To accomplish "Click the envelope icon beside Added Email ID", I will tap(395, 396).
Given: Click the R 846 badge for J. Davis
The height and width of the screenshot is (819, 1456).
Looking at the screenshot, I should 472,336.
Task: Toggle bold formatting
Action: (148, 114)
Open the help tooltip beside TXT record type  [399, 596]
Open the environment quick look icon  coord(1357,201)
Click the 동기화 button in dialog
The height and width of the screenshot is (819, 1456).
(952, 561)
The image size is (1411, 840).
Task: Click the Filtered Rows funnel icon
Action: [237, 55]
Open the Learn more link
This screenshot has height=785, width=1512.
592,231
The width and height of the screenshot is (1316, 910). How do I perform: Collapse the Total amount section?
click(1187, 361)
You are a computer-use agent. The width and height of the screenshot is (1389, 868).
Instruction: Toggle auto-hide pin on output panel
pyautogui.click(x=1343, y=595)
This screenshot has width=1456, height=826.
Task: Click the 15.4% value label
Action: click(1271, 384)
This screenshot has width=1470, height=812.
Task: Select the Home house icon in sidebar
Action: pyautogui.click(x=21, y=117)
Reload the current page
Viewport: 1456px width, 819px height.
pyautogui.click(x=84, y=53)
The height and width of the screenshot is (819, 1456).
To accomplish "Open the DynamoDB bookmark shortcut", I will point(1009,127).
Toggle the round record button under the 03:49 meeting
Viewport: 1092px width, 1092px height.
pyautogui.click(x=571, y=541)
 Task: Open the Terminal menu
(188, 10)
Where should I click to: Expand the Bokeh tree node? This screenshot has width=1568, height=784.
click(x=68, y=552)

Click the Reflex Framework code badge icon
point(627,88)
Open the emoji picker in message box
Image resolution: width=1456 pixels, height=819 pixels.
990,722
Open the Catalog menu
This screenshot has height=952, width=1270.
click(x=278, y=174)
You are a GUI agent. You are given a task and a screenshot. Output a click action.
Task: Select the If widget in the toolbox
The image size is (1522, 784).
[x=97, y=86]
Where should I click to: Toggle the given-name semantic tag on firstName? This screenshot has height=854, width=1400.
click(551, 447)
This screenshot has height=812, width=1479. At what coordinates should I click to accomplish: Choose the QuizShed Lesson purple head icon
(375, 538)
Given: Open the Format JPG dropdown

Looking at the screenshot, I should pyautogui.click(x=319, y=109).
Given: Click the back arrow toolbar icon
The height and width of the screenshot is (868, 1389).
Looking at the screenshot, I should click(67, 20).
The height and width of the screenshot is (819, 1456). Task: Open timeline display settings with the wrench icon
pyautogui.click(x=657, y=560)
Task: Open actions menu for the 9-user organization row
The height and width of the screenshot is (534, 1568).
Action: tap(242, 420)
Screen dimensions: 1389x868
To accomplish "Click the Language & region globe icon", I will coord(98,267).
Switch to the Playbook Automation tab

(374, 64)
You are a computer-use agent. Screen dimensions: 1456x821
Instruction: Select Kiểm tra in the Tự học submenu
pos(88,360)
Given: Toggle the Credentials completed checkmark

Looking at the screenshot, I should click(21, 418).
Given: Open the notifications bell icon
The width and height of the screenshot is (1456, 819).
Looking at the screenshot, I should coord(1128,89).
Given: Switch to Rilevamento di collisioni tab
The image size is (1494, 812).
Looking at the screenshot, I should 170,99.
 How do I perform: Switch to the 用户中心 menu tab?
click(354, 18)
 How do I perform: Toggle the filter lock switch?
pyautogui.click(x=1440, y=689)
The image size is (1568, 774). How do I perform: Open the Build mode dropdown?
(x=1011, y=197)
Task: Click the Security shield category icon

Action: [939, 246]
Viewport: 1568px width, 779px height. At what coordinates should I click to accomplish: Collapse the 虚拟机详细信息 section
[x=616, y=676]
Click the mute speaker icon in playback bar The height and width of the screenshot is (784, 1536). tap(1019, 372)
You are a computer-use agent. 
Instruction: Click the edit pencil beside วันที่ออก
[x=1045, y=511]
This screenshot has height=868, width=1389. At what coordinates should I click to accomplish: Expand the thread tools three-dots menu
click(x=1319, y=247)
★ ★ ★ ★
- **Work to complete**
Repeat all the entries exactly as given.

- **Result of the task**
To accomplish "Click the envelope icon beside Added Email ID", I will tap(395, 396).
Given: Click the R 846 badge for J. Davis
The height and width of the screenshot is (819, 1456).
Looking at the screenshot, I should 472,336.
Task: Toggle bold formatting
Action: (148, 114)
Open the help tooltip beside TXT record type  [399, 596]
Open the environment quick look icon  coord(1357,201)
Click the 동기화 button in dialog
The height and width of the screenshot is (819, 1456).
(952, 561)
The image size is (1411, 840).
Task: Click the Filtered Rows funnel icon
Action: [237, 55]
Open the Learn more link
This screenshot has height=785, width=1512.
592,231
The width and height of the screenshot is (1316, 910). How do I perform: Collapse the Total amount section?
click(1187, 361)
You are a computer-use agent. The width and height of the screenshot is (1389, 868).
Instruction: Toggle auto-hide pin on output panel
pyautogui.click(x=1343, y=595)
This screenshot has width=1456, height=826.
Task: Click the 15.4% value label
Action: click(1271, 384)
This screenshot has width=1470, height=812.
Task: Select the Home house icon in sidebar
Action: pyautogui.click(x=21, y=117)
Reload the current page
Viewport: 1456px width, 819px height.
pyautogui.click(x=84, y=53)
The height and width of the screenshot is (819, 1456).
To accomplish "Open the DynamoDB bookmark shortcut", I will point(1009,127).
Toggle the round record button under the 03:49 meeting
Viewport: 1092px width, 1092px height.
pyautogui.click(x=571, y=541)
 Task: Open the Terminal menu
(188, 10)
Where should I click to: Expand the Bokeh tree node? This screenshot has width=1568, height=784.
click(x=68, y=552)

Click the Reflex Framework code badge icon
point(627,88)
Open the emoji picker in message box
Image resolution: width=1456 pixels, height=819 pixels.
990,722
Open the Catalog menu
This screenshot has height=952, width=1270.
click(x=278, y=174)
You are a GUI agent. You are given a task and a screenshot. Output a click action.
Task: Select the If widget in the toolbox
The image size is (1522, 784).
[x=97, y=86]
Where should I click to: Toggle the given-name semantic tag on firstName? This screenshot has height=854, width=1400.
click(551, 447)
This screenshot has height=812, width=1479. At what coordinates should I click to accomplish: Choose the QuizShed Lesson purple head icon
(375, 538)
Given: Open the Format JPG dropdown

Looking at the screenshot, I should pyautogui.click(x=319, y=109).
Given: Click the back arrow toolbar icon
The height and width of the screenshot is (868, 1389).
Looking at the screenshot, I should click(67, 20).
The height and width of the screenshot is (819, 1456). Task: Open timeline display settings with the wrench icon
pyautogui.click(x=657, y=560)
Task: Open actions menu for the 9-user organization row
The height and width of the screenshot is (534, 1568).
Action: tap(242, 420)
Screen dimensions: 1389x868
To accomplish "Click the Language & region globe icon", I will coord(98,267).
Switch to the Playbook Automation tab

(374, 64)
You are a computer-use agent. Screen dimensions: 1456x821
Instruction: Select Kiểm tra in the Tự học submenu
pos(88,360)
Given: Toggle the Credentials completed checkmark

Looking at the screenshot, I should click(21, 418).
Given: Open the notifications bell icon
The width and height of the screenshot is (1456, 819).
Looking at the screenshot, I should coord(1128,89).
Given: Switch to Rilevamento di collisioni tab
The image size is (1494, 812).
Looking at the screenshot, I should 170,99.
 How do I perform: Switch to the 用户中心 menu tab?
click(354, 18)
 How do I perform: Toggle the filter lock switch?
pyautogui.click(x=1440, y=689)
The image size is (1568, 774). How do I perform: Open the Build mode dropdown?
(x=1011, y=197)
Task: Click the Security shield category icon

Action: [939, 246]
Viewport: 1568px width, 779px height. At what coordinates should I click to accomplish: Collapse the 虚拟机详细信息 section
[x=616, y=676]
Click the mute speaker icon in playback bar The height and width of the screenshot is (784, 1536). tap(1019, 372)
You are a computer-use agent. 
Instruction: Click the edit pencil beside วันที่ออก
[x=1045, y=511]
This screenshot has height=868, width=1389. At what coordinates should I click to accomplish: Expand the thread tools three-dots menu
click(x=1319, y=247)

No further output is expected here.